IAEA, Japan agree on timeline for safety review of water release at Fukushima Daiichi


The International Atomic Energy Agency (IAEA) and Japan have agreed on an initial mission schedule and other arrangements for the implementation of the Agency’s multi-year review and monitoring of the safety of the planned treated water release at the Fukushima Daiichi nuclear power station.

Japan is expected to start discharging the treated water in 2023. In line with the commitment of Director General Rafael Mariano Grossi to provide IAEA support before, during and after the water discharge, the first of a series of IAEA preparatory technical on-site review missions will take place later this year.

The IAEA’s special Taskforce for the water disposal will meet in the coming weeks to prepare the reviews.

An IAEA team, led by Lydie Evrard, IAEA Deputy Director General and Head of the Department of Nuclear Safety and Security, met with senior officials in Japan this week to officially launch the review process and agree on the timeline, the preliminary scope of each mission, and other details.

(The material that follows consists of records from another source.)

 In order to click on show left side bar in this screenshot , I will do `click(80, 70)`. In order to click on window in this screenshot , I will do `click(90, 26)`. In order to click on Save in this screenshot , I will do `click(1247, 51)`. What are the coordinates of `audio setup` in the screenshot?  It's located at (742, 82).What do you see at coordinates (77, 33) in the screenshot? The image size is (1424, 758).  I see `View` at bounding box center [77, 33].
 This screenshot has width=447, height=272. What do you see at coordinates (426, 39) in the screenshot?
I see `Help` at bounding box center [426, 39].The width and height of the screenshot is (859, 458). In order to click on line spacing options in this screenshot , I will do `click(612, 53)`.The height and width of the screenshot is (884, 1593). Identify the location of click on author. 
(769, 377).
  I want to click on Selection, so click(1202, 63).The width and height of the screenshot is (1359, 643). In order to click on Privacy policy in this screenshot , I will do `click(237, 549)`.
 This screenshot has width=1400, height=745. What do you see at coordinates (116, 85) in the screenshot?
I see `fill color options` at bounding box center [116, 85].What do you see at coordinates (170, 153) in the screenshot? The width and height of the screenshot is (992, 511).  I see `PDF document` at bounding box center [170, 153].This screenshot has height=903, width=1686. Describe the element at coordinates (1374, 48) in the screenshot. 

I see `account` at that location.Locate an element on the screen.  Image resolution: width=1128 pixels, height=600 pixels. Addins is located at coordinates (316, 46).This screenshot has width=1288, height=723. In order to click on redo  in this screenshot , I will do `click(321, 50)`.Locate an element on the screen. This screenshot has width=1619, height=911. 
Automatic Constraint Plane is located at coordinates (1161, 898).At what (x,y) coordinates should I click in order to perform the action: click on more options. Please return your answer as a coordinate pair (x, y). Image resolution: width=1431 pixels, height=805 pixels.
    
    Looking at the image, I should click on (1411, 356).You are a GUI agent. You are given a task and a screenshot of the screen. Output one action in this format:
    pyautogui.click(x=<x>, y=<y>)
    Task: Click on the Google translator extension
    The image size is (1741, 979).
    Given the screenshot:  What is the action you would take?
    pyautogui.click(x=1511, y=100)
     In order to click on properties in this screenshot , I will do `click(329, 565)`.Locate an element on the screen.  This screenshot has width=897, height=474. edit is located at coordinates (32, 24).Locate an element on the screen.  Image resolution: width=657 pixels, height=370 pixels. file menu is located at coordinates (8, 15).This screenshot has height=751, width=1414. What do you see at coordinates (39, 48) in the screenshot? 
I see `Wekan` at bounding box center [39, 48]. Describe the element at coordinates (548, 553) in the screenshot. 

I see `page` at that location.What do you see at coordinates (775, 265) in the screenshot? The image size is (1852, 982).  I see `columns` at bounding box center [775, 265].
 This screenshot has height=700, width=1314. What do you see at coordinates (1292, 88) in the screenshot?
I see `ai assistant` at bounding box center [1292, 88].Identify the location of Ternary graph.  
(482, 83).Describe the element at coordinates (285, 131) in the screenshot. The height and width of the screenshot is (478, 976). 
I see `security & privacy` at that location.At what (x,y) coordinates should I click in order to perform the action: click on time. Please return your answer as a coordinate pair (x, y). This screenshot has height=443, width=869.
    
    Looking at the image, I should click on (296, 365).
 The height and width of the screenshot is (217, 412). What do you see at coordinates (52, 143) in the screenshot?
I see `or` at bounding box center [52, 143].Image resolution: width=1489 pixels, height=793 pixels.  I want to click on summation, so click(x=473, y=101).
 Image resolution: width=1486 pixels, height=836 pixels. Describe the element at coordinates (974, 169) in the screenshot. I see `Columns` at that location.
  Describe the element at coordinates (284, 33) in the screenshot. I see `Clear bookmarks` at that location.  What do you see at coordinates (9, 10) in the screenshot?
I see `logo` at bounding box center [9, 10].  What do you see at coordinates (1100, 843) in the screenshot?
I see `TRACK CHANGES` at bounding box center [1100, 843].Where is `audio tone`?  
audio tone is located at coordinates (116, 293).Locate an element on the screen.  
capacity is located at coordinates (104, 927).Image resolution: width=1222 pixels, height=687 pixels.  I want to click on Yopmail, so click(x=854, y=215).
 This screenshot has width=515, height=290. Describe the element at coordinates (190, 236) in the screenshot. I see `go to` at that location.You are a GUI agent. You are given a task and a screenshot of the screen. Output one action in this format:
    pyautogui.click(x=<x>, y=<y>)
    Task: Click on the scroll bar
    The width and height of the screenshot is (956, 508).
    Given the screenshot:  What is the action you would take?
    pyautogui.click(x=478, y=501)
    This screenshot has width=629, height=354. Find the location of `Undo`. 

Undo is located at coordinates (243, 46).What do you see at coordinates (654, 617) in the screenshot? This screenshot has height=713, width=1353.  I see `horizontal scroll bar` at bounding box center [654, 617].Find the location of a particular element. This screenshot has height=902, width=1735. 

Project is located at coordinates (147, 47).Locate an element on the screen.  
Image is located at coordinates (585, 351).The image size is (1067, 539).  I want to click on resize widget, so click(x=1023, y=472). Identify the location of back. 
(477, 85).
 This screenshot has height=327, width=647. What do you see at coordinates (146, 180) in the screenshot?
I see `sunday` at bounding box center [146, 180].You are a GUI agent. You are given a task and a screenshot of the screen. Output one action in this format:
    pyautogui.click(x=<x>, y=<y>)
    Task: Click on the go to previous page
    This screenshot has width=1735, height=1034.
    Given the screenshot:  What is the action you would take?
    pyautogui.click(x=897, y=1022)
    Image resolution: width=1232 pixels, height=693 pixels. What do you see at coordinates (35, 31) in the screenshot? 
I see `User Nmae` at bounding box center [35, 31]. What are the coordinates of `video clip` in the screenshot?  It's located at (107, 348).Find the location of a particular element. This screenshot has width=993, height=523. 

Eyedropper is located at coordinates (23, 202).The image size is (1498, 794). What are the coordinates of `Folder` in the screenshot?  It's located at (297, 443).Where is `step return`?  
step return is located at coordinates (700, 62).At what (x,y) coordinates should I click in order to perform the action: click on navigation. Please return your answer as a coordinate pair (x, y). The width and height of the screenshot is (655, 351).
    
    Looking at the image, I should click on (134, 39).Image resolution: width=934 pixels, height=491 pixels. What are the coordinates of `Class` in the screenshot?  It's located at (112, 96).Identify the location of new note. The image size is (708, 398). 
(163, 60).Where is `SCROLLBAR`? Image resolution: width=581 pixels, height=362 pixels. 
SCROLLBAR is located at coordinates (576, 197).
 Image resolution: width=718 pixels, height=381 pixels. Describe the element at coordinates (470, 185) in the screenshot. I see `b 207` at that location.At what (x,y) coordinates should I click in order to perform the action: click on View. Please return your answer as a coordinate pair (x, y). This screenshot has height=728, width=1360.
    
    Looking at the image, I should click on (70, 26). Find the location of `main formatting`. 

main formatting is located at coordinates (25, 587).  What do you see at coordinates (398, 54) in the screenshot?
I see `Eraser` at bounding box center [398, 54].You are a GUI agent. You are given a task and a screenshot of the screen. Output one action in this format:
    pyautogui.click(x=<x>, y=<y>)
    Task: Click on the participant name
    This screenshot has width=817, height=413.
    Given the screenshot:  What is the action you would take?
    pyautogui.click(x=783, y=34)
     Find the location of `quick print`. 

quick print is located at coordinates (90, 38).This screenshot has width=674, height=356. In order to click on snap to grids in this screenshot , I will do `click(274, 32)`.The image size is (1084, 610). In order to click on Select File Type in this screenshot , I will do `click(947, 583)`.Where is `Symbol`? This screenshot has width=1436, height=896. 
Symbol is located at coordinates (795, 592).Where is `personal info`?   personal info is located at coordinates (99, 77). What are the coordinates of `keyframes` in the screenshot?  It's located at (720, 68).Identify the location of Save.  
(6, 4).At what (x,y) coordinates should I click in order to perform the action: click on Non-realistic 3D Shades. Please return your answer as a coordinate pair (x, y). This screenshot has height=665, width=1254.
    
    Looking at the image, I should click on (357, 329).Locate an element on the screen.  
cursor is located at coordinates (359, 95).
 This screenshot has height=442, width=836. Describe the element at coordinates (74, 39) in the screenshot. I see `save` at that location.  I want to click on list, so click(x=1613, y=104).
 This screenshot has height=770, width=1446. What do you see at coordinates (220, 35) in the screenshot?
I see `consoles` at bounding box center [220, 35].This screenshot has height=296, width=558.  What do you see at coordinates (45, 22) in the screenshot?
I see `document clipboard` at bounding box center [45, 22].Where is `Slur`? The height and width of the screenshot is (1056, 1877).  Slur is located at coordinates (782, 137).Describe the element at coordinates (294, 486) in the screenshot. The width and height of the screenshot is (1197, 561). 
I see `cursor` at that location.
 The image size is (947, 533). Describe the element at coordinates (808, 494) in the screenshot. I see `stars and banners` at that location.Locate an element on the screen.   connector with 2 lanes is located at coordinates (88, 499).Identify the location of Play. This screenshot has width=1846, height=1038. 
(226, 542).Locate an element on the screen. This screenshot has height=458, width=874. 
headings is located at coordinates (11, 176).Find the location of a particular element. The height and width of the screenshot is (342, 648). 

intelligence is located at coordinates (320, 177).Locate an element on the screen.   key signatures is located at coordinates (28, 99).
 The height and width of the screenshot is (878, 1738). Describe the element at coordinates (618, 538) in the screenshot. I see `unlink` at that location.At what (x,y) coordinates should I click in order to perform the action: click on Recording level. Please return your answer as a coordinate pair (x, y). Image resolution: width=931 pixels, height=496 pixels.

“I welcome Japan’s invitation for the Agency to conduct the first technical review by the end of this year. With this invitation Japan demonstrates that it supports the IAEA’s presence during the entire operation to discharge the treated water,” IAEA Director General Rafael Mariano Grossi said.

During its 07–09 September visit to Japan, the IAEA team met with senior officials from the Ministry of Foreign Affairs, the Ministry of Economy, Trade and Industry, and Japan Nuclear Regulation Authority. They agreed on the three main parts of the IAEA review:

*Safety related aspects.
*Regulatory activities.
*Environmental monitoring.

The Agency’s assistance to Japan will consist of reviews and monitoring to help confirm that the operation to discharge the water over the coming decades is consistent with international safety standards. This review will be based in particular on material submitted by Japan, and on-site technical missions to Japan.

The IAEA team also travelled to the Fukushima Daiichi site on Wednesday to gain an updated understanding of the situation by observing on-site activities and visiting key locations that will feature within the review project.

“This project will be the first of its kind for the Agency, considering the technical specificities, the duration of the release and the level of international regional interest and scrutiny that the plan will receive,” said Deputy Director General Evrard. “Our primary objective will be to review the implementation of the project, from the perspective of safety and transparency. We will ensure that our review is comprehensive and objective and the results are conveyed clearly to the international community. Our visit and the meetings this week were very productive and confirmed that all parties are committed and dedicated to the mission.”

In April this year, Japan announced its decision to release the treated water into the sea and requested the assistance of the IAEA to ensure that the discharge takes place in line with the international safety standards. IAEA safety standards constitute a global reference for protecting people and the environment and contribute to a harmonised high level of safety worldwide. The IAEA and Japan agreed on the project’s Terms of Reference in July.

The IAEA Taskforce for the water discharge, which includes internationally recognised experts from Member States, was set up to oversee the programme of technical assistance and review the related plans and actions.

The IAEA has provided technical assistance to support Japan’s efforts at Fukushima Daiichi in areas such as radiation monitoring, remediation, waste management and decommissioning since 2011.